Does cos(1/z) Verify Picard's Big Theorem Near z=0?

[usn7564]

Homework Statement

Verify Picard's Theorem for cos(1/z) at z = 0

Homework Equations

The theorem:

A function with an essential singularity assumes every complex number, with possibly one exception, as a value in any neighborhood of this singularity

The Attempt at a Solution

I have a solution that I don't understand (from a manual). What the manual does is break out z to get
$$z = \frac{1}{log(c\pm \sqrt{c^2-1}}$$ for an arbitrary complex constant c. Getting there is trivial enough but I don't get the conclusion.

Values of the logarithm can be chosen to make $$|z| < \epsilon$$ for any positive $$\epsilon$$, so that cos(1/z) achieves the value c in any neighborhood of z = 0.

I understand that you can make z arbitrarily small by choosing a k high enough in the logarithm, but intuitively I'd think cos(z) wouldn't leave [-1, 1] no matter how fast it jumped between them. Intuition be damned, I can't see the reasoning at all. Because I can get a very large input in the cosine function I know the function can output any complex number? How?

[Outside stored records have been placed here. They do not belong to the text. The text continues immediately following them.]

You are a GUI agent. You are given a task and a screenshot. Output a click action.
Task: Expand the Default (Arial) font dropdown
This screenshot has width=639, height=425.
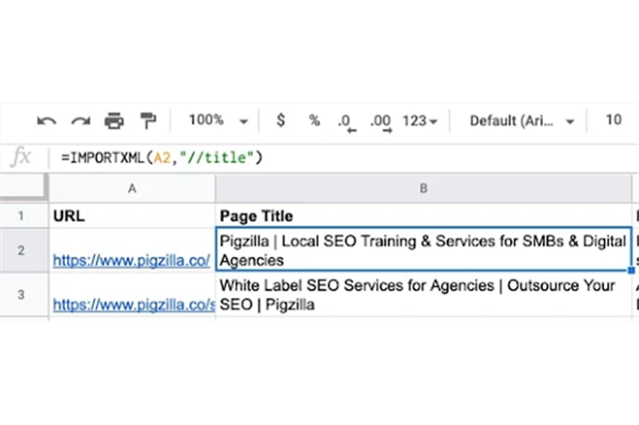point(522,121)
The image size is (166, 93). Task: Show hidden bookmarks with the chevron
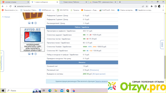(163, 10)
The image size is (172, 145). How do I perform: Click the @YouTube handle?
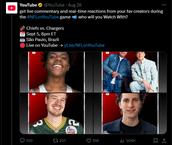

Guessing it's something rather silly I'm missing here but there you go.
Any help would be appreciated, cheers.

 

[Physics Monkey]

I think you're missing the fact that $\cos{w}$ does not necessarily sit in the interval $[-1,1]$ when $w$ is complex. For example, if $w$ is pure imaginary, then $\cos{w} = \cosh{|w|}$.

So the point is that you can use the unboundedness from a large imaginary part of $w =1/z$ plus the phase degree of freedom from the real part of $w$ to get more or less any complex number you want.

 

[usn7564]

You're right, that completely flew me by. Thanks, wasn't that tricky after all.

 

[jackmell]

How?

First, better define what you mean by Picard's Theorem. He has two, the little one and the big one.

Little: Every entire function that's not a polynomial has an essential singularity at infinity.

Big: A function with an essential singularity achieves every value, with at most one exception, infinitely often in any neighborhood of the singularity.

I think you want the big one.

Any help would be appreciated, cheers.

First do a Wikipedia on Casorati-Weierstrass, study the example for $e^{1/z}$, then apply that example to your problem.